Construction contractors face their own versions of technical debt. It accrues when equipment isn’t maintained properly, or when stuff is not built quite to spec. Technical debt isn’t a problem right this minute, but it probably will bite you on the a** someday.
In construction, the cure for technical debt is regular equipment maintenance, plus quality control inspections to catch small problems before they snowball into disasters. In the software world, the cure is about the same: testing, training, code reviews. Because software is easy to revise, another debt-reduction tool is refactoring: rewriting old code so it makes more sense. We have been doing a lot of that since we started on Goldenseal Pro.

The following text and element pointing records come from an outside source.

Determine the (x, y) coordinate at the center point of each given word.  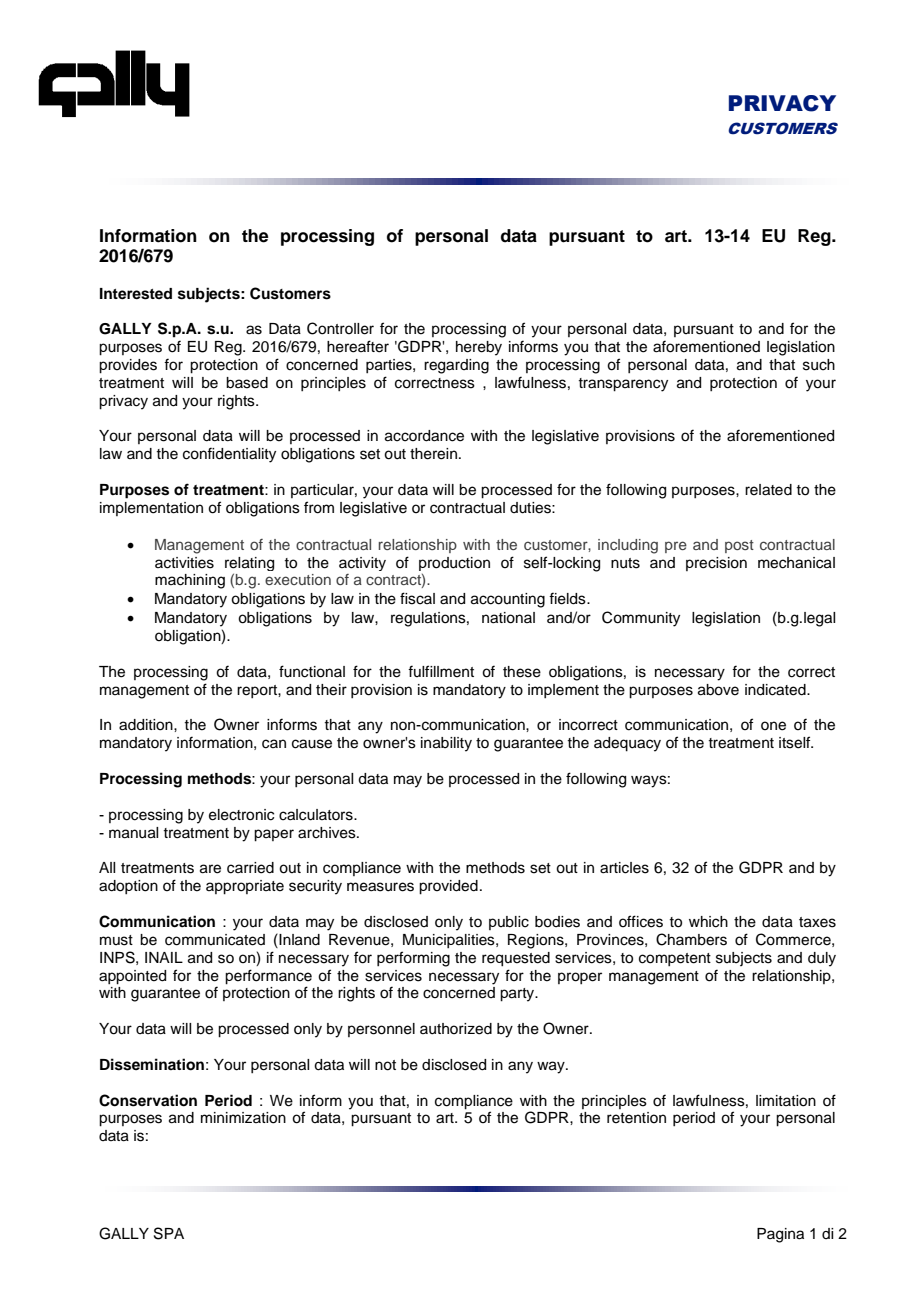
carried (250, 868)
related (768, 490)
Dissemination (152, 1064)
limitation (786, 1101)
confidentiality (229, 455)
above (718, 690)
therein (433, 454)
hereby (479, 348)
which (708, 922)
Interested (136, 294)
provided (448, 887)
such (819, 365)
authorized (456, 1029)
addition (147, 725)
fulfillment (441, 671)
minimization (243, 1118)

Tables are a fairly complicated part of Goldenseal, so they have plenty of potential debt. This week we rewrote the way they store data, so it is simpler. There is much less code now to do the same thing.
The clairvoyant fields that show lists of items are another complexity. We already rewrote the ones in data entry layouts (and renamed them to smart fields). Now we are working on the smart fields in tables. They look a little different, and have many complications. For example, the Cost Item column in an estimate breakdown needs to adjust what it shows, depending on three different columns to its left (Cost Area, Category and Subcategory).
Goldenseal currently uses popup buttons to enter data from lists that don’t ever change. For example, any transaction involved in job costing has a Job Class popup to allocate to overhead or projects. Popup buttons require a mouse click, which can be annoying when doing data entry. For everything else you can type and hit the tab key to move on, but popups require you to use the mouse. Not great for two-handed typists.
In tables, we already use smart fields instead of popups, so it would not be hard to do the same thing for all popup buttons. We are also working on that now.